The pitch for detecting the positions of the intersections C, C is desirably 2 ° or less as the rotation angle of the single crystal being pulled in order to accurately grasp the shape near the habit line. This pitch is 1 °
When the present invention was carried out, the diameter passing around the habit line, which could not be accurately measured by the conventional method, can also be accurately measured, and the error in both the diameter and the deformation ratio is less than half that of the conventional method. It was confirmed that. Also,
Since the position of the habit line can be accurately detected from the measured diameter, the monitoring of the polycrystallization of the single crystal being pulled can be automated.

[0033]

As described above, the crystal diameter measuring method of the present invention detects the timing difference of the change of the position of the both-side intersection due to the habit line, and eliminates the measurement error due to the timing difference. The diameter can be measured with high accuracy over the entire circumference of the crystal including the above, and the improvement in the detection accuracy of the deformation rate and the like can greatly improve the yield, the productivity, and the quality.

[Brief description of the drawings]

FIG. 1 is a diagram showing the configuration of an apparatus for pulling a single crystal by the CZ method.

FIG. 2 is a conceptual diagram of a method for measuring the diameter of a single crystal.

FIG. 3 is a schematic plan view showing a positional relationship between a photometric line of a line sensor and a crystal center.

FIG. 4 is a graph showing a change over time of position data at both-side intersections.
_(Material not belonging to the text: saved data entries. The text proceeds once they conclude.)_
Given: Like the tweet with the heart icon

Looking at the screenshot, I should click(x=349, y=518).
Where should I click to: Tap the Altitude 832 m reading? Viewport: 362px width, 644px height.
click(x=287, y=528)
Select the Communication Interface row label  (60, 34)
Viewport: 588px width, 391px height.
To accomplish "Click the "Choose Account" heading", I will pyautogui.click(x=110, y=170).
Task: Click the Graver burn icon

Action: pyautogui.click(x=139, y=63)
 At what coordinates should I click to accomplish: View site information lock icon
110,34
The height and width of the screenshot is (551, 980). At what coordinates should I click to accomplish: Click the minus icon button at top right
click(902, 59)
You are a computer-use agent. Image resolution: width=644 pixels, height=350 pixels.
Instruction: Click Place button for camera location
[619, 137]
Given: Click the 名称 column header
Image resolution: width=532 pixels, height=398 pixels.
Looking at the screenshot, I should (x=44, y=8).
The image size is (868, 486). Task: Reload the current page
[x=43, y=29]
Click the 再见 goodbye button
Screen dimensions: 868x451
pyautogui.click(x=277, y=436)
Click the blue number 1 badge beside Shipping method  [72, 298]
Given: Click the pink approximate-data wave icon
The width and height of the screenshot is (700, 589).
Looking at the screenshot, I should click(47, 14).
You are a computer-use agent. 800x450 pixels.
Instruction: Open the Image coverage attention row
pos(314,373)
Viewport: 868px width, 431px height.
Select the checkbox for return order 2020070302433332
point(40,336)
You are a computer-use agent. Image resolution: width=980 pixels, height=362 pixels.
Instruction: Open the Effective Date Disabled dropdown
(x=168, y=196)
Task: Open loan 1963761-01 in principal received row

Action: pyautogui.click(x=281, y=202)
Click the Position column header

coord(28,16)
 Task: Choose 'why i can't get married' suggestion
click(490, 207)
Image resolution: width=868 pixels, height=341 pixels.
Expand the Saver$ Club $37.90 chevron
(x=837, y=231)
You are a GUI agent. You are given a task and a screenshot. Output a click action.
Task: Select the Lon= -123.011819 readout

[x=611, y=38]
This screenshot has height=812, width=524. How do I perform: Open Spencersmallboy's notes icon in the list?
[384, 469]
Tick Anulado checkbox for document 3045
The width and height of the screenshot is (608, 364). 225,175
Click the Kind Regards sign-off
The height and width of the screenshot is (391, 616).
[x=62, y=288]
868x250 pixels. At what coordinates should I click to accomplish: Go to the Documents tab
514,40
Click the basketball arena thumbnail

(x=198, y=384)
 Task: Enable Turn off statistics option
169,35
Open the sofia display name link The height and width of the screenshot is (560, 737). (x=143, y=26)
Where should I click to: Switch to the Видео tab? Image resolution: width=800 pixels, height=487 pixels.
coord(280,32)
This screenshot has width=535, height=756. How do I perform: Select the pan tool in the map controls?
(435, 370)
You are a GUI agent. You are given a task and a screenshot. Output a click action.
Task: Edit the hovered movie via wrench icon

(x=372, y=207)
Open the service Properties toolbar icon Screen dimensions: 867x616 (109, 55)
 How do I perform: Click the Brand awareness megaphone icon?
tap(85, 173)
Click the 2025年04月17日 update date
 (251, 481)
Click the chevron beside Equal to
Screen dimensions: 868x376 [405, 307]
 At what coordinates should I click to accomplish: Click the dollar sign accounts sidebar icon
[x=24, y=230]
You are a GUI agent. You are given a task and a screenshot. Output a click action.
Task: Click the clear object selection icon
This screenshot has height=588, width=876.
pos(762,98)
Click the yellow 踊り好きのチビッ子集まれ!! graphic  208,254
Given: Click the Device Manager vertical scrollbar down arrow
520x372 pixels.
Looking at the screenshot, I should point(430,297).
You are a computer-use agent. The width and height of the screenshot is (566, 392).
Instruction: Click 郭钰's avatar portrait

FIG. 5 is a graph showing a change with time of an intersection interval.

[Explanation of symbols]

 Reference Signs List 1 furnace body 3 melt 4 single crystal 8 one-dimensional CCD camera A fusion ring B photometric line C intersection of fusion ring and photometric line O crystal center

──────────────────────────────────────────────────続 き Continued on the front page (58) Field surveyed (Int. Cl. ⁶ , DB name) C30B 15/20-15/28 C30B 28/00-35/00

Claims (2)

(57) [Claims] In the pulling of a single crystal by a CZ method, which pulls a single crystal from a crystal melt while rotating the single crystal in a circumferential direction,
When measuring the position of the interface between the single crystal and the melt using a camera installed diagonally above, and detecting the intersection point on both sides from the luminance change at the intersection of the fusion ring around the single crystal and the photometry line of the camera , Independently detect the intersection positions on both sides, and from both the detected data, find the timing difference of the intersection position change on both sides due to the habit line intermittently generated with the rotation of the single crystal, remove the timing difference, And measuring the diameter of the single crystal by comparing the detection data of the above and the distance between the intersections on both sides. 2. The crystal diameter measuring method according to claim 1, wherein a distance from a crystal center to a photometric line of a camera is corrected using the timing difference.